Grant begins with the Frome sugar workers rebellion of 1938, the first major worker uprising in modern Jamaica and the opposing forces it exposed: a new consciousness of the inflamed black peasantry and a corresponding ruthlessness of the moneyed elites in suppressing it. In the decades that follow, Jamaica obtained independence from England, the PNP and JLP—founded by cousins Alexander Bustamante and Norman Manley—moved apart and the slums of Kingston become the destination for the jobless and destitute flushed from the countryside. Fierce-looking Rastas dispersed from the hilly stronghold Pinnacle took refuge in shanty communities with telling names like Trench Town and Dungle, competing with revivalists and obeah-men for the spiritual attention of the socially redundant. It was into this world that the three natural mystics of the title–two from the village of Nine Miles and the other from Savannah-La-Mar–came.

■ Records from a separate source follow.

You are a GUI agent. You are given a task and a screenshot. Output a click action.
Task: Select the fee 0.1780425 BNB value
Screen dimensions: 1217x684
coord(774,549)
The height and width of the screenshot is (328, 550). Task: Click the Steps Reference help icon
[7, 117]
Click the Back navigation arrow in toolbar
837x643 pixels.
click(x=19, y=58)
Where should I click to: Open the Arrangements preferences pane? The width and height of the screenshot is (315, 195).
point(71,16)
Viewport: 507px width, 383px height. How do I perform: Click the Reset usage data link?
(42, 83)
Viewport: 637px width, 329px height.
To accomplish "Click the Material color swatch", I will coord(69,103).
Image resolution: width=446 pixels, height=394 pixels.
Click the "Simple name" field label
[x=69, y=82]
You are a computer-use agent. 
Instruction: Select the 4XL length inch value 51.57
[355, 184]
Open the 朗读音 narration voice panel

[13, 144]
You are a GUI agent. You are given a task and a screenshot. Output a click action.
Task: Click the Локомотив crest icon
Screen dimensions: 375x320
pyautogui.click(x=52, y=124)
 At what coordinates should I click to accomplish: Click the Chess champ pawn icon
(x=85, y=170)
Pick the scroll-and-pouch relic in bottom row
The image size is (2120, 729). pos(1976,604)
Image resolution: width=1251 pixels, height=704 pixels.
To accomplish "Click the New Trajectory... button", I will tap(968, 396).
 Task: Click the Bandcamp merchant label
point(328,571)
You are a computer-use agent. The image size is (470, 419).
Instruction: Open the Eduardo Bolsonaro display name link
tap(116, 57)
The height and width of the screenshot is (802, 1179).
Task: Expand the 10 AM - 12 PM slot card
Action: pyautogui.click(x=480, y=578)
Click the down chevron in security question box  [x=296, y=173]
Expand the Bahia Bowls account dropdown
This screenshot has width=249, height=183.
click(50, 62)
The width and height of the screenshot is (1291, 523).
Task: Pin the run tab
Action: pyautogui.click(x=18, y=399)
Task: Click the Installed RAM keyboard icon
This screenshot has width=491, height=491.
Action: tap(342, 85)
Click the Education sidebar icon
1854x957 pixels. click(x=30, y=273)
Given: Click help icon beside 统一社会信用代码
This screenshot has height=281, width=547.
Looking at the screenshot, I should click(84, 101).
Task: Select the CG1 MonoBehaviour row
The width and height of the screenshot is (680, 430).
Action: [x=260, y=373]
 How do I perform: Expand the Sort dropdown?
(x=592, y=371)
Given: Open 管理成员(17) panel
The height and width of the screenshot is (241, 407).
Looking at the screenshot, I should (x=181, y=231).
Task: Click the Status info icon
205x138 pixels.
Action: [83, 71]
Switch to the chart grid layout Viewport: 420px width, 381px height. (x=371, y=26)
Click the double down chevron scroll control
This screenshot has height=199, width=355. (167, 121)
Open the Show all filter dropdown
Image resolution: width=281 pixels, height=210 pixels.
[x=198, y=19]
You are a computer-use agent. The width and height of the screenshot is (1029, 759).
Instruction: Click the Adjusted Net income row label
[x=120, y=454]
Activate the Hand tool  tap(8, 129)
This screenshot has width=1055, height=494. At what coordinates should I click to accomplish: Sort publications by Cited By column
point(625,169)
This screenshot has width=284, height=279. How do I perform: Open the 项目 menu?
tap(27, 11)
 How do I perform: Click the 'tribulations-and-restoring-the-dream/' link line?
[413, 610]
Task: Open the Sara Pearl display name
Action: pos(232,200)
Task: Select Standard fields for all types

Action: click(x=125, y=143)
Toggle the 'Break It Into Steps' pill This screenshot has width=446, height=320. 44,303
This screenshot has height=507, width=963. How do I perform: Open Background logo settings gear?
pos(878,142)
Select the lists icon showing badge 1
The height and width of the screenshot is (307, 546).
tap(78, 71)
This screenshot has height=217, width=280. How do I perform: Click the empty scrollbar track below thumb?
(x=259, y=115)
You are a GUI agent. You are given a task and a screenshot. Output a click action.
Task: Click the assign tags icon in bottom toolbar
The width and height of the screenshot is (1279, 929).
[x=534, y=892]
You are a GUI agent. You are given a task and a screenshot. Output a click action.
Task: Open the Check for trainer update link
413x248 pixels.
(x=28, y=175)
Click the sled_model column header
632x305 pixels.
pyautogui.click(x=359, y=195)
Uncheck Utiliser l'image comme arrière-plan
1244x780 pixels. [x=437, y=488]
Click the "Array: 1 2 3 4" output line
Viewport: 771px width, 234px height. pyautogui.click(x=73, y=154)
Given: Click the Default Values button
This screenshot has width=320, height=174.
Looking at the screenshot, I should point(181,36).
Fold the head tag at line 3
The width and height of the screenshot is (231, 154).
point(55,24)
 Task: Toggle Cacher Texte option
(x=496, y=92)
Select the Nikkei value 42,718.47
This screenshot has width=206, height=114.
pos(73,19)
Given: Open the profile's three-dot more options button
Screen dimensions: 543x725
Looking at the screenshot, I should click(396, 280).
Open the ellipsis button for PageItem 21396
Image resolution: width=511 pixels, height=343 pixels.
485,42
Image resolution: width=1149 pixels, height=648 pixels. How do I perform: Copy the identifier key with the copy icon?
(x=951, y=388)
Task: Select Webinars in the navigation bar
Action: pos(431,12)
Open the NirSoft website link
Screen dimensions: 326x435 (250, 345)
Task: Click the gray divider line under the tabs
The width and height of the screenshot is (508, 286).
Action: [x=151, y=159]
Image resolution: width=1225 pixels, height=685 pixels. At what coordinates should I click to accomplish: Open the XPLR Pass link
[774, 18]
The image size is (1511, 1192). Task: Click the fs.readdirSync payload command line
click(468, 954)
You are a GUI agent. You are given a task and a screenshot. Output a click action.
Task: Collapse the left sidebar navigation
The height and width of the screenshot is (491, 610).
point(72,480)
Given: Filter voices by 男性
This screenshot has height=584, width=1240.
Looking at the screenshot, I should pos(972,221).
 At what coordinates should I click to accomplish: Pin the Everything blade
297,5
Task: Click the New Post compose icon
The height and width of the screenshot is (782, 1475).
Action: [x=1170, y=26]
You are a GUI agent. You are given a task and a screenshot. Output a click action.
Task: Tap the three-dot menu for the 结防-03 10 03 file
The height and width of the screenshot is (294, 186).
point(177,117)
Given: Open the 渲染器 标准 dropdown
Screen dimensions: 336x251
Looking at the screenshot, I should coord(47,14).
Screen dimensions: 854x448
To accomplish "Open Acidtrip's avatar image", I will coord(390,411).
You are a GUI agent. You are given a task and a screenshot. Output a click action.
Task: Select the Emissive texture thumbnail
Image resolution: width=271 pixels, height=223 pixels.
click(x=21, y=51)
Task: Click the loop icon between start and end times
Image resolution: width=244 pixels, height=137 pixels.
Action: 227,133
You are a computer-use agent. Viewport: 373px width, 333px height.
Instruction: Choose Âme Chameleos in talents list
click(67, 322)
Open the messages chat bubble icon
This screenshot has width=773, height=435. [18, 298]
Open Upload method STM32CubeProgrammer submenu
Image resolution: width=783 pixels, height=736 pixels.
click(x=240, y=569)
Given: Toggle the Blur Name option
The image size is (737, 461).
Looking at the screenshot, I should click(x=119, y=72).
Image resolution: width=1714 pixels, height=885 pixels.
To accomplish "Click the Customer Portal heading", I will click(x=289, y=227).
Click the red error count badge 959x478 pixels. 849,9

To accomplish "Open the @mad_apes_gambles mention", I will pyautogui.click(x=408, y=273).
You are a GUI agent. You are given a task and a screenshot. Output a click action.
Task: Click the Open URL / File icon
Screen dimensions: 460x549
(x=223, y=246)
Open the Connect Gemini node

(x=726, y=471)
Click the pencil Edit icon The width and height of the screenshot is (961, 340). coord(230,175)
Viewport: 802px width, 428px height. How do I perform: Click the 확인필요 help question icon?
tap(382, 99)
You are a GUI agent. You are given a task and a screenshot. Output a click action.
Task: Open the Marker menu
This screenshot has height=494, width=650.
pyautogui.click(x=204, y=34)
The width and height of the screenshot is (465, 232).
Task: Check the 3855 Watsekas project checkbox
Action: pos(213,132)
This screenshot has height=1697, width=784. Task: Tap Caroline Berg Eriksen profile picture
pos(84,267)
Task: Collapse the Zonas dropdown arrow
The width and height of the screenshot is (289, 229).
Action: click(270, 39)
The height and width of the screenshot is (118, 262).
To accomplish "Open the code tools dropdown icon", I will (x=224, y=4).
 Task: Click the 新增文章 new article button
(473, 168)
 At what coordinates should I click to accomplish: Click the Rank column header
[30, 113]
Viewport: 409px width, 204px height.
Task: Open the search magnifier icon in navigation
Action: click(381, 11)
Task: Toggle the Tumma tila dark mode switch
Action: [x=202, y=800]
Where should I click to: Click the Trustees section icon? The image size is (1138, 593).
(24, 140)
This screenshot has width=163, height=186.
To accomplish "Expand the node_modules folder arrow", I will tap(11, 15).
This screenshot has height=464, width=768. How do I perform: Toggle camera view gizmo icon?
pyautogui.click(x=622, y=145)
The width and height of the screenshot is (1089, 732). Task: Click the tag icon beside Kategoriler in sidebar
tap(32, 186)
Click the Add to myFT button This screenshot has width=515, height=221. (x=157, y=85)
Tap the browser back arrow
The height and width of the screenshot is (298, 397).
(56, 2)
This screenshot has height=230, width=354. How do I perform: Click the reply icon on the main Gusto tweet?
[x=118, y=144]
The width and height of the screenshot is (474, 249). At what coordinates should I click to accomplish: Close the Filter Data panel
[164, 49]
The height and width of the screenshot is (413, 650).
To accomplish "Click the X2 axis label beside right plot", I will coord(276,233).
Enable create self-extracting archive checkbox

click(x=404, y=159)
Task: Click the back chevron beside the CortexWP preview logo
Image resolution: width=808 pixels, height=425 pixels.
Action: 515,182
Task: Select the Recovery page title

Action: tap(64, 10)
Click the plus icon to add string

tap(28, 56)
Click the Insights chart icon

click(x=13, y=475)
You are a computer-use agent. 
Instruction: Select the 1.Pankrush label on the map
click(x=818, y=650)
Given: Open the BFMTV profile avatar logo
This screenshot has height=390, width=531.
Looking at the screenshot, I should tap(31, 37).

While details of Marley’s youth will be familiar to readers of Timothy White’s bio Catch A Fire, Grant digs deeper, shining a light on the struggles, setbacks and the hope that characterized the early life of all three Wailers in impoverished Kingston: Cedella Marley, answering an ad to tend bar at Toddy Livingston’s rum shop, eventually fathers a half-brother of Bob and Bunny; a young Bob, virtually homeless, slips nightly into Rita’s bedroom, escaping at daylight; a displaced Tosh sells flavored syrup for shaved ice vendors, and carries a guitar borrowed from his church. It was under these conditions, Grant convincingly argues, the Wailers were made by hard work and a series of key mentors. Joe Higgs worked throughout the night with them on harmonizing. Mortimer Planno provided them with lectures and pamphlets on pan-African and Rastafarian worldview during ganja-fueled sessions. Chinese-businessman Leslie Kong, studio owner Clement Dodd and musician Lee Perry supported (and at times, inhibited) their studio recordings. (As an aside, Grant describes in detail the position of Chinese in Jamaica as the distrusted, successful descendents of indentured workers who became essential to numerous areas of commerce, including music). During these times, it was Peter, not Bob, who was the strongest musical presence in the group.
Grant’s combination of history and sociological context works best when it is tethered to familiar songs. To read of the heated exchanges between Dodd, Higgs and the destitute Wailers regarding the release of “Simmer Down,” is to understand the song not simply as a sweet, sexy mix of harmony and melody, but as a wicked shot inna dance, one that would be blasted over and over loudly in the wee mornings; it could make or break a career. The revelation that Tosh suffered from sleep paralysis (he thought he was being attacked by duppies) from which he could only escape by screaming “bumbo claat” (the title of a later song) reveals how psychological and spiritual conflicts were played out in otherwise seemingly innocuous songs.
Grant falls short in several areas. His analysis of murder and fatherlessness as dysfunctions which find their psychological origin in African slavery is too simple given the massive body of literature on these subjects. The chapters on the origins of Rastafarian philosophy and the visit to Jamaica of Haile Selassie, while relevant to his story, are familiar to those who have read Helene Lee’s The First Rasta, released in 2003. He frames his search for the lost history of the Wailers by attempts to contact the only living member, Bunny, whose forced exit from Sting 1990, he suggests, was the end of the Wailers hold on Jamaican music. However he doesn’t adequately treat the cultural dancehall artists of the 90s– Luciano, Garnett Silk, Buju Banton and Sizzla–who unabashedly exalt the Wailers legacy. And their eventual meeting is anticlimactic, conducted at the back of a tour bus.
Nevertheless, Natural Mystics offers a comprehensive map of the forces at work in Jamaica for the decades around the rise of the Wailers. It contains numerous gems, telling details that bring texture to his picture. The title is apt, in fact, since Grant reveals that the undying poignancy, intensity and quality of the art produced by Marley, Tosh and Livingston is natural, not in an ontological sense, but natural in the sense that the environment in which they grew provided them with the ingredients to create it.